→ EXERCISE AIM
Below are the records; restate all of them word for word.

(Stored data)
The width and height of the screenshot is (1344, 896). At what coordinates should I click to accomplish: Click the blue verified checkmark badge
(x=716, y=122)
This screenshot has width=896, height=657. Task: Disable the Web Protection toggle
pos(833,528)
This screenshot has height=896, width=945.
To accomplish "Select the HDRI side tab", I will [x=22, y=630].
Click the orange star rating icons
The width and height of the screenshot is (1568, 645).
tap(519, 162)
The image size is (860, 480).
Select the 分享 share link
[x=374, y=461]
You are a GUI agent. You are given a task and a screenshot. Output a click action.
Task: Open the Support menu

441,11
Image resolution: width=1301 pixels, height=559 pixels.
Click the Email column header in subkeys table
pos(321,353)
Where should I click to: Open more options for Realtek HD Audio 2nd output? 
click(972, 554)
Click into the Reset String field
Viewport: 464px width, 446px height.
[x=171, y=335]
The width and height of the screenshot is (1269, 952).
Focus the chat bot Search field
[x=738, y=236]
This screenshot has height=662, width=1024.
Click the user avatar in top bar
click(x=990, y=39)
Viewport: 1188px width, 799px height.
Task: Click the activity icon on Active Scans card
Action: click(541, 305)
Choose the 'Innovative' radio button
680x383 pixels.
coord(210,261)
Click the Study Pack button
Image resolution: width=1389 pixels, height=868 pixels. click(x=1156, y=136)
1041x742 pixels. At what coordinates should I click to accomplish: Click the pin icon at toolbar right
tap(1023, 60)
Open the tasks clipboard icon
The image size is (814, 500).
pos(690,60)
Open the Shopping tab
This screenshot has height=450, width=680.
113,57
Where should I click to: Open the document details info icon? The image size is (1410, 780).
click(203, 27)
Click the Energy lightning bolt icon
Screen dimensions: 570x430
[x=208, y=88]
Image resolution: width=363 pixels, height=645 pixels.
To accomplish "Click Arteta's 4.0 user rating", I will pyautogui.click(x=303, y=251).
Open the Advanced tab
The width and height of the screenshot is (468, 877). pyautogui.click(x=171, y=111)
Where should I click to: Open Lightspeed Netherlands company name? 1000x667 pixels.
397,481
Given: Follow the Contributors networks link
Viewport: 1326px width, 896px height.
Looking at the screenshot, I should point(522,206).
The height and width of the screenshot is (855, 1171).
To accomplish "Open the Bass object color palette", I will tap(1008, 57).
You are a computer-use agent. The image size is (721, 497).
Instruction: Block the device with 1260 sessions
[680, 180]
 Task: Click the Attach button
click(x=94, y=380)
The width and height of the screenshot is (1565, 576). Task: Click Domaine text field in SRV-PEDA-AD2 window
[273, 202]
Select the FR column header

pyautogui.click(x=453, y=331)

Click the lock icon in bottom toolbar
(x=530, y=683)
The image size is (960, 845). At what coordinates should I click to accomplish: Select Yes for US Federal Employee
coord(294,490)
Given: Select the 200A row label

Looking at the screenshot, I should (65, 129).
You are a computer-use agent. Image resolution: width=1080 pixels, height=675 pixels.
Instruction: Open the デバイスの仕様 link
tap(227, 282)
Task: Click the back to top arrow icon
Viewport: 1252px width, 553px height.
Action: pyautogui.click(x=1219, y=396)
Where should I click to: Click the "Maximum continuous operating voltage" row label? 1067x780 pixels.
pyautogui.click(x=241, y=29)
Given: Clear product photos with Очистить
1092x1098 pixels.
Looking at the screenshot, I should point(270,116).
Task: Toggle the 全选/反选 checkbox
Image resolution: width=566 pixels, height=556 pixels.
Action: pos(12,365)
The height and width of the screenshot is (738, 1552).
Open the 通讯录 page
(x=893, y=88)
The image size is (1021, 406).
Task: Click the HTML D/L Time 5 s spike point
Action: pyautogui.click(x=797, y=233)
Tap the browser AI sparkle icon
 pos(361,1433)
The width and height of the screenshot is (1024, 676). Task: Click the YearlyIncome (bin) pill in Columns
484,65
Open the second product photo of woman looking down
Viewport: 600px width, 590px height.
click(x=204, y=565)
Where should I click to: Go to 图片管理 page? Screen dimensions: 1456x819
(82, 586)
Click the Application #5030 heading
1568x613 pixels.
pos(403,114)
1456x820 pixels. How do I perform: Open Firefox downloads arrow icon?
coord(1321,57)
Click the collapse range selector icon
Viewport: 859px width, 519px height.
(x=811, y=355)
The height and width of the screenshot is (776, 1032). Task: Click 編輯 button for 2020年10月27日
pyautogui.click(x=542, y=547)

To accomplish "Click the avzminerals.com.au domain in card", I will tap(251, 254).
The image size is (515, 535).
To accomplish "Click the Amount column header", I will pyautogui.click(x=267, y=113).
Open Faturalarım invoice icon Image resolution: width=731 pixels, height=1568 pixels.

→ WORKED SOLUTION
The width and height of the screenshot is (1344, 896). At what coordinates should I click to accomplish: Click the blue verified checkmark badge
(x=716, y=122)
This screenshot has width=896, height=657. Task: Disable the Web Protection toggle
pos(833,528)
This screenshot has height=896, width=945.
To accomplish "Select the HDRI side tab", I will [x=22, y=630].
Click the orange star rating icons
The width and height of the screenshot is (1568, 645).
tap(519, 162)
The image size is (860, 480).
Select the 分享 share link
[x=374, y=461]
You are a GUI agent. You are given a task and a screenshot. Output a click action.
Task: Open the Support menu

441,11
Image resolution: width=1301 pixels, height=559 pixels.
Click the Email column header in subkeys table
pos(321,353)
Where should I click to: Open more options for Realtek HD Audio 2nd output? 
click(972, 554)
Click into the Reset String field
Viewport: 464px width, 446px height.
[x=171, y=335]
The width and height of the screenshot is (1269, 952).
Focus the chat bot Search field
[x=738, y=236]
This screenshot has height=662, width=1024.
Click the user avatar in top bar
click(x=990, y=39)
Viewport: 1188px width, 799px height.
Task: Click the activity icon on Active Scans card
Action: click(541, 305)
Choose the 'Innovative' radio button
680x383 pixels.
coord(210,261)
Click the Study Pack button
Image resolution: width=1389 pixels, height=868 pixels. click(x=1156, y=136)
1041x742 pixels. At what coordinates should I click to accomplish: Click the pin icon at toolbar right
tap(1023, 60)
Open the tasks clipboard icon
The image size is (814, 500).
pos(690,60)
Open the Shopping tab
This screenshot has height=450, width=680.
113,57
Where should I click to: Open the document details info icon? The image size is (1410, 780).
click(203, 27)
Click the Energy lightning bolt icon
Screen dimensions: 570x430
[x=208, y=88]
Image resolution: width=363 pixels, height=645 pixels.
To accomplish "Click Arteta's 4.0 user rating", I will pyautogui.click(x=303, y=251).
Open the Advanced tab
The width and height of the screenshot is (468, 877). pyautogui.click(x=171, y=111)
Where should I click to: Open Lightspeed Netherlands company name? 1000x667 pixels.
397,481
Given: Follow the Contributors networks link
Viewport: 1326px width, 896px height.
Looking at the screenshot, I should point(522,206).
The height and width of the screenshot is (855, 1171).
To accomplish "Open the Bass object color palette", I will tap(1008, 57).
You are a computer-use agent. The image size is (721, 497).
Instruction: Block the device with 1260 sessions
[680, 180]
 Task: Click the Attach button
click(x=94, y=380)
The width and height of the screenshot is (1565, 576). Task: Click Domaine text field in SRV-PEDA-AD2 window
[273, 202]
Select the FR column header

pyautogui.click(x=453, y=331)

Click the lock icon in bottom toolbar
(x=530, y=683)
The image size is (960, 845). At what coordinates should I click to accomplish: Select Yes for US Federal Employee
coord(294,490)
Given: Select the 200A row label

Looking at the screenshot, I should (65, 129).
You are a computer-use agent. Image resolution: width=1080 pixels, height=675 pixels.
Instruction: Open the デバイスの仕様 link
tap(227, 282)
Task: Click the back to top arrow icon
Viewport: 1252px width, 553px height.
Action: pyautogui.click(x=1219, y=396)
Where should I click to: Click the "Maximum continuous operating voltage" row label? 1067x780 pixels.
pyautogui.click(x=241, y=29)
Given: Clear product photos with Очистить
1092x1098 pixels.
Looking at the screenshot, I should point(270,116).
Task: Toggle the 全选/反选 checkbox
Image resolution: width=566 pixels, height=556 pixels.
Action: pos(12,365)
The height and width of the screenshot is (738, 1552).
Open the 通讯录 page
(x=893, y=88)
The image size is (1021, 406).
Task: Click the HTML D/L Time 5 s spike point
Action: pyautogui.click(x=797, y=233)
Tap the browser AI sparkle icon
 pos(361,1433)
The width and height of the screenshot is (1024, 676). Task: Click the YearlyIncome (bin) pill in Columns
484,65
Open the second product photo of woman looking down
Viewport: 600px width, 590px height.
click(x=204, y=565)
Where should I click to: Go to 图片管理 page? Screen dimensions: 1456x819
(82, 586)
Click the Application #5030 heading
1568x613 pixels.
pos(403,114)
1456x820 pixels. How do I perform: Open Firefox downloads arrow icon?
coord(1321,57)
Click the collapse range selector icon
Viewport: 859px width, 519px height.
(x=811, y=355)
The height and width of the screenshot is (776, 1032). Task: Click 編輯 button for 2020年10月27日
pyautogui.click(x=542, y=547)

To accomplish "Click the avzminerals.com.au domain in card", I will tap(251, 254).
The image size is (515, 535).
To accomplish "Click the Amount column header", I will pyautogui.click(x=267, y=113).
Open Faturalarım invoice icon Image resolution: width=731 pixels, height=1568 pixels.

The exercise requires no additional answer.